It’s a weird year for Call of Duty. Say what you like about Activision’s biggest cash cow (Idea: Moo-crotransactions), but sitting down for a weekend and strapping yourself in for the usual action-heavy campaign that knows exactly what kind of game it wants to be? Always a thrill. This year, Call of Duty: Black Ops IIII is ditching that approach, doubling down instead on providing more multiplayer and zombies action.
And of course, Blackout. The battle royale entry appears to be solid stuff (thanks Craig for giving me a tour of it), implementing all of the usual ideas of that genre while giving it a Call of Duty flavour. It’s pretty much PUBG, but better, faster and without a clunky UI that makes me want to eat my own face. Still, that single-player campaign will be missed but Treyarch is adamant that it was necessary to chop it off this year as the studio looked to pull a Bear Grylls meme and adapt, improvise and overcome.
“The most important aspect of game development is being able to adapt,” Treyarch co-studio head Dan Bunting said to GameSpot.
If you can’t look at something that you’re doing honestly and say, ‘This thing isn’t good enough’ or ‘This isn’t what we want,’ and ‘We need to make a change.’ If you can’t do that yourself, then you’re not adapting. You’re not going to evolve in a way that’s going to constantly deliver exciting experiences for your fans.

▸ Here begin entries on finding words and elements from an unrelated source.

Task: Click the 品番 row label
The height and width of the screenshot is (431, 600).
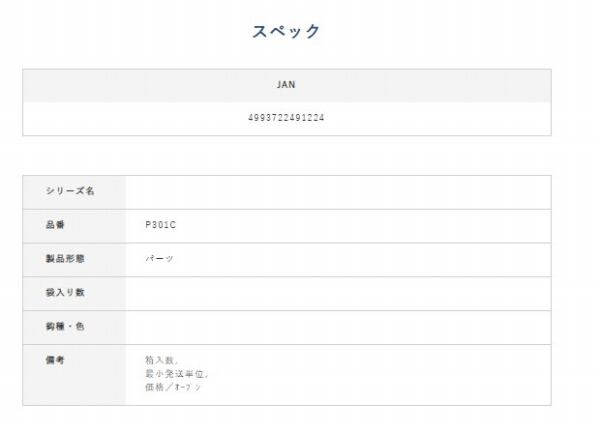Action: coord(56,225)
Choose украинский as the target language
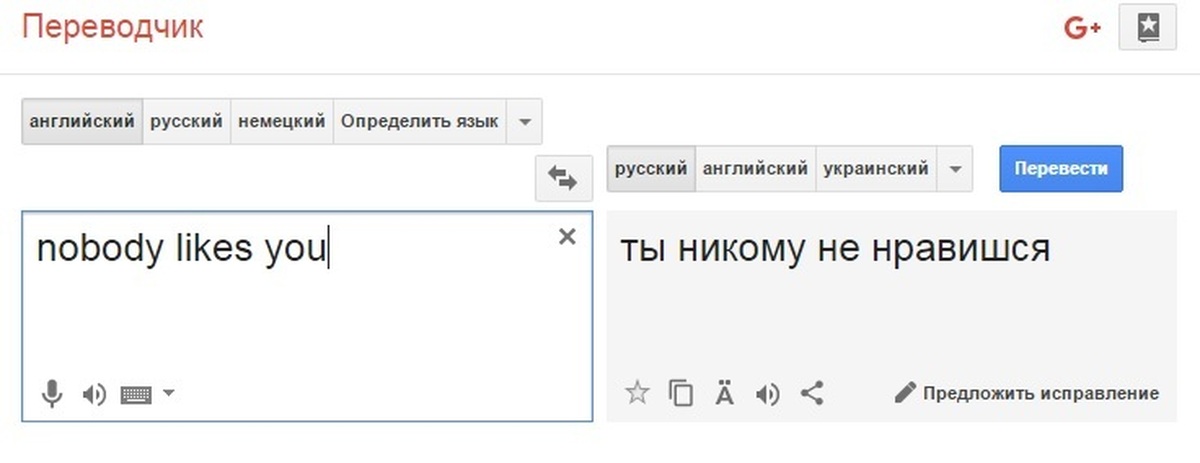1200x463 pixels. (876, 169)
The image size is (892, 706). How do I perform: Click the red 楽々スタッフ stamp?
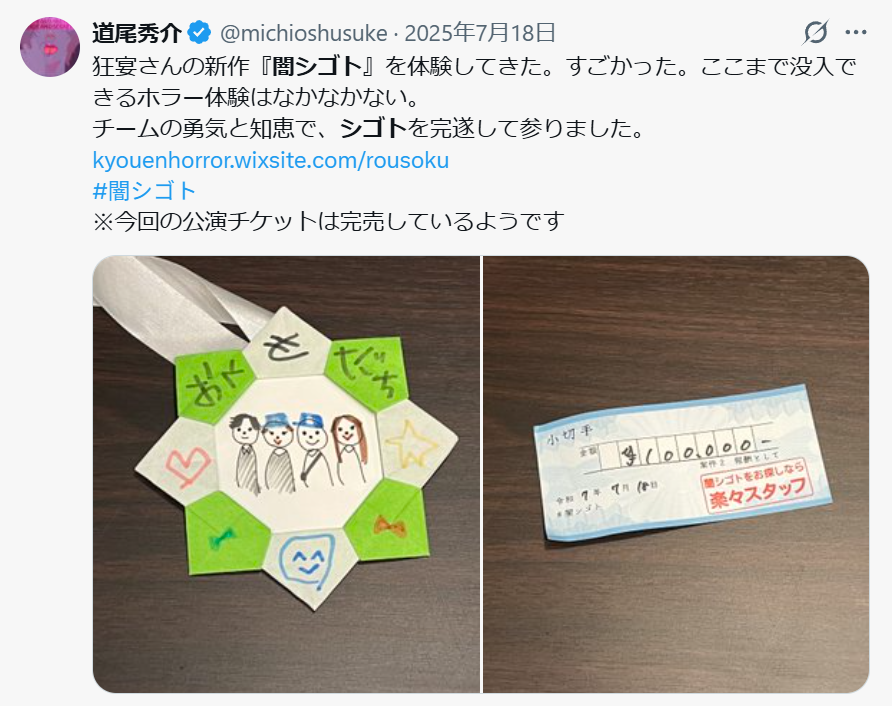756,488
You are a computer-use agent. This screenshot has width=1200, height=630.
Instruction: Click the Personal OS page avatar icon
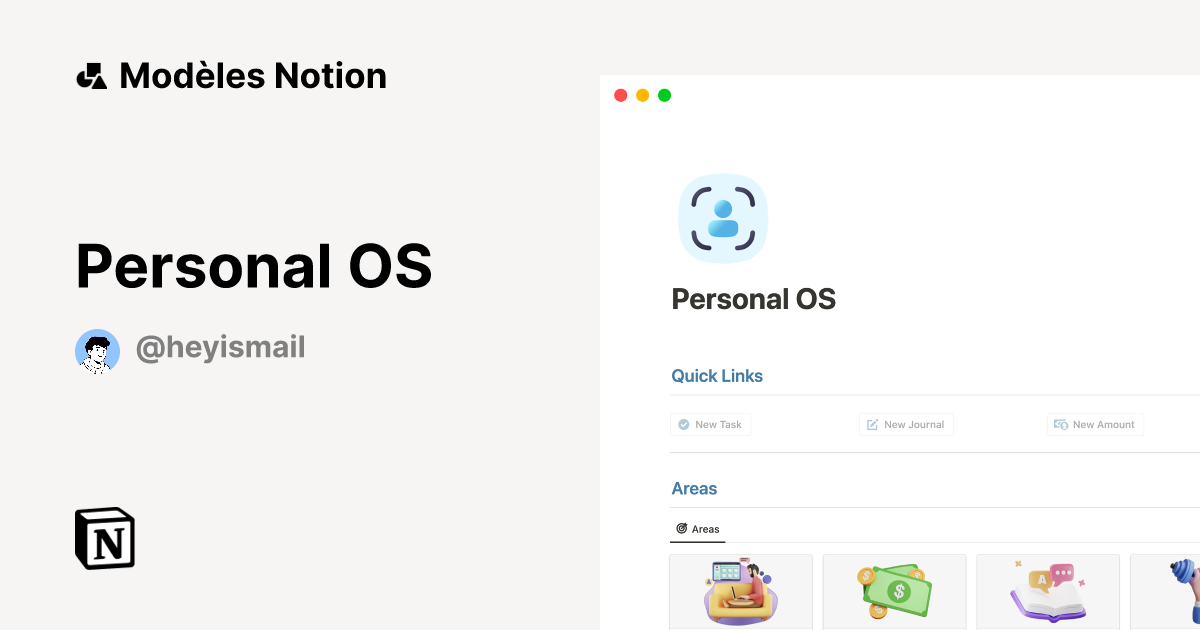click(723, 218)
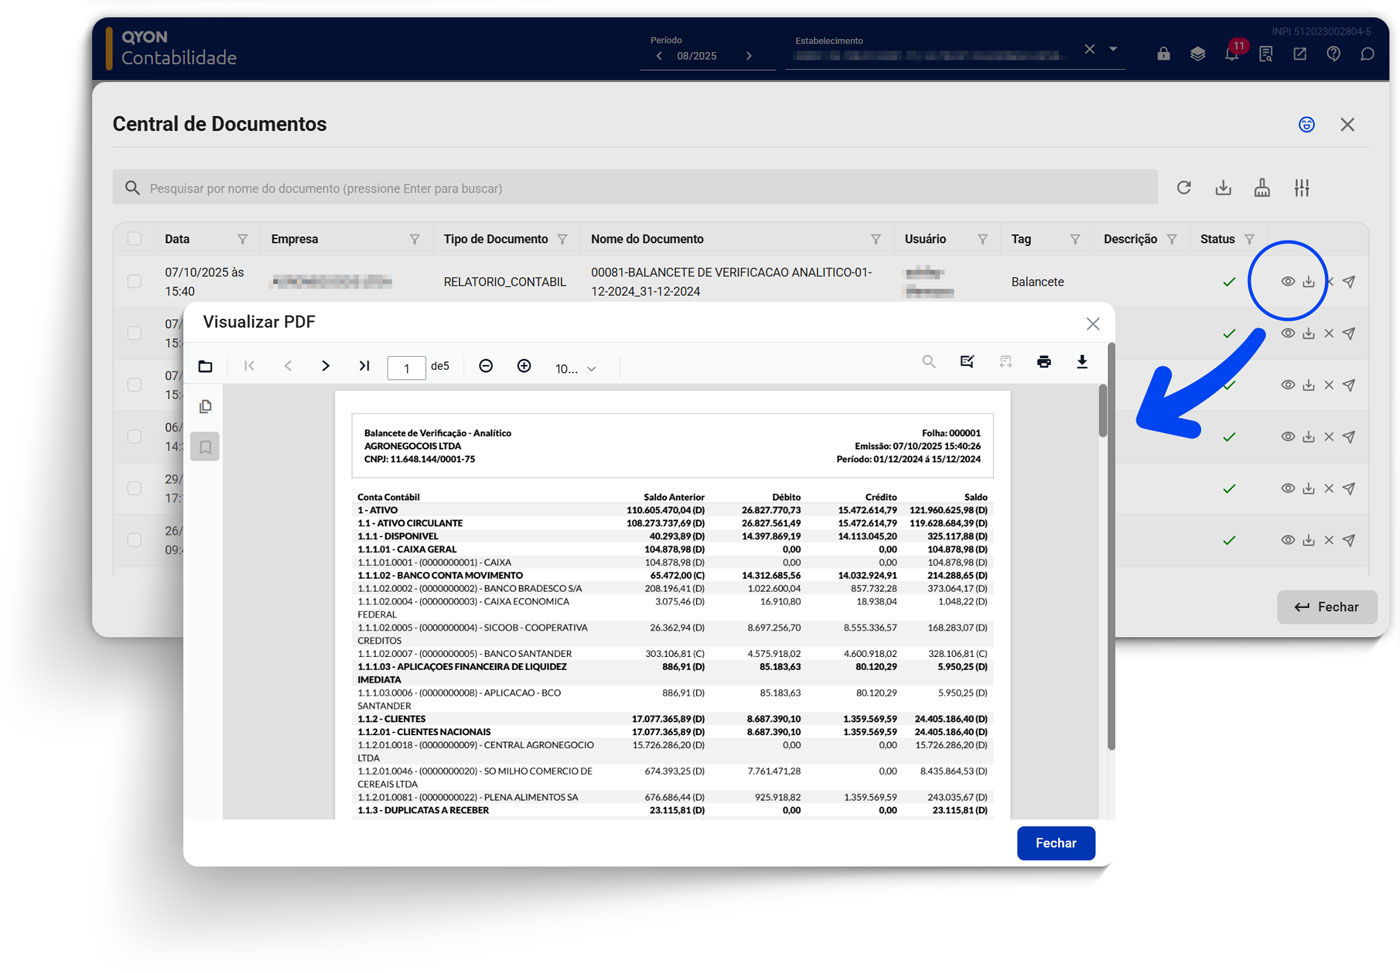Image resolution: width=1400 pixels, height=973 pixels.
Task: Download the PDF from viewer toolbar
Action: [1081, 362]
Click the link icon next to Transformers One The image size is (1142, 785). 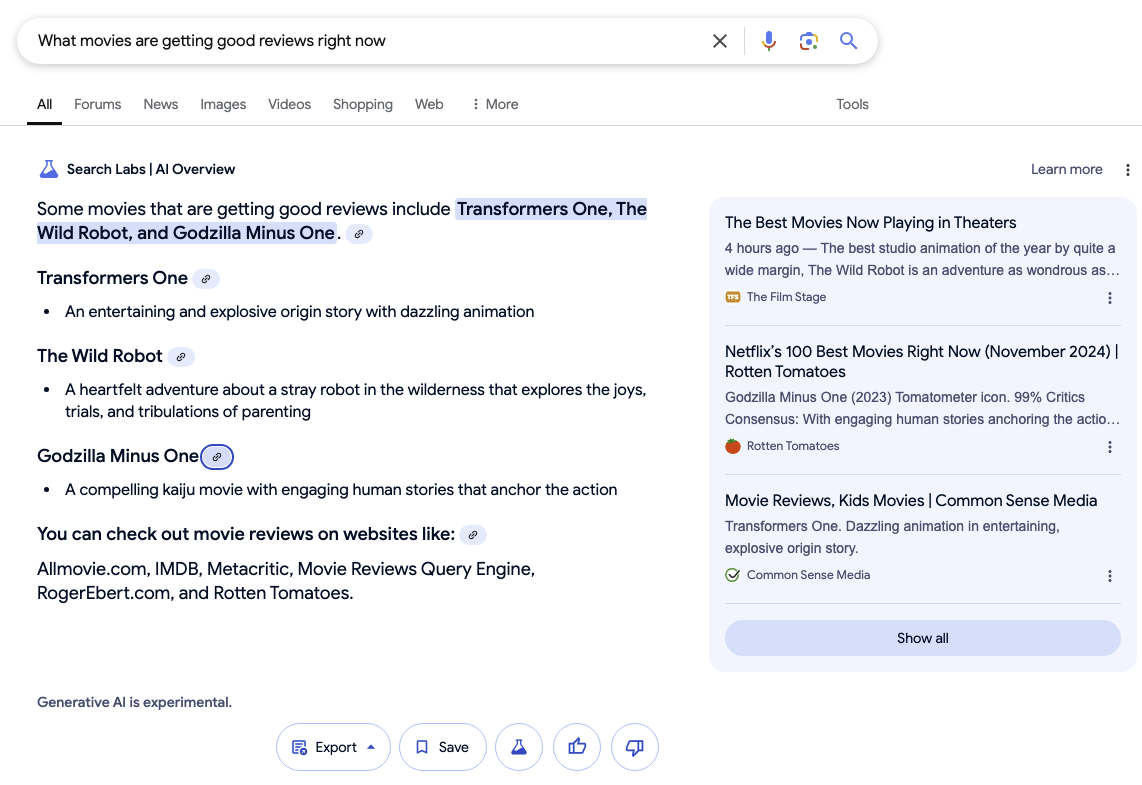205,278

“Development is a journey,” co-studio head David Vonderhaar added.
We try a lot of different ideas and a lot of different things. The game that we are making has evolved over time, and that’s just a part of development. I can’t remember a single game that we’ve made that hasn’t had a dramatic change in the prototyping stage. That’s what prototyping is for. You prototype ideas; some of them work out great, some of them don’t work out great and you pivot. You find a new idea [and] focus on that. We follow the fun.
It’s hard not to see their side on this story. As much as I love the Call of Duty single-player campaign, it is a feature that requires an absurd amount of time and effort to craft for a week’s worth of attention. Call of Duty has always had legs to stand on for months after it launches thanks to the multiplayer and zombies aspect of its structure, and devoting more resources to that isn’t a risky move at all.
Will Black Ops IIII lose a few fans because it focuses on multiplayer far more than single-player? Absolutely, but it’s also going to retain and earn players with its new structure, thanks to modes such as Blackout being a new stab at something familiar. If you’re going to take something away from the formula, at least replace it with something that feels new and fresh.
Something that Blackout seems to be very capable of doing, from what I’ve seen so far.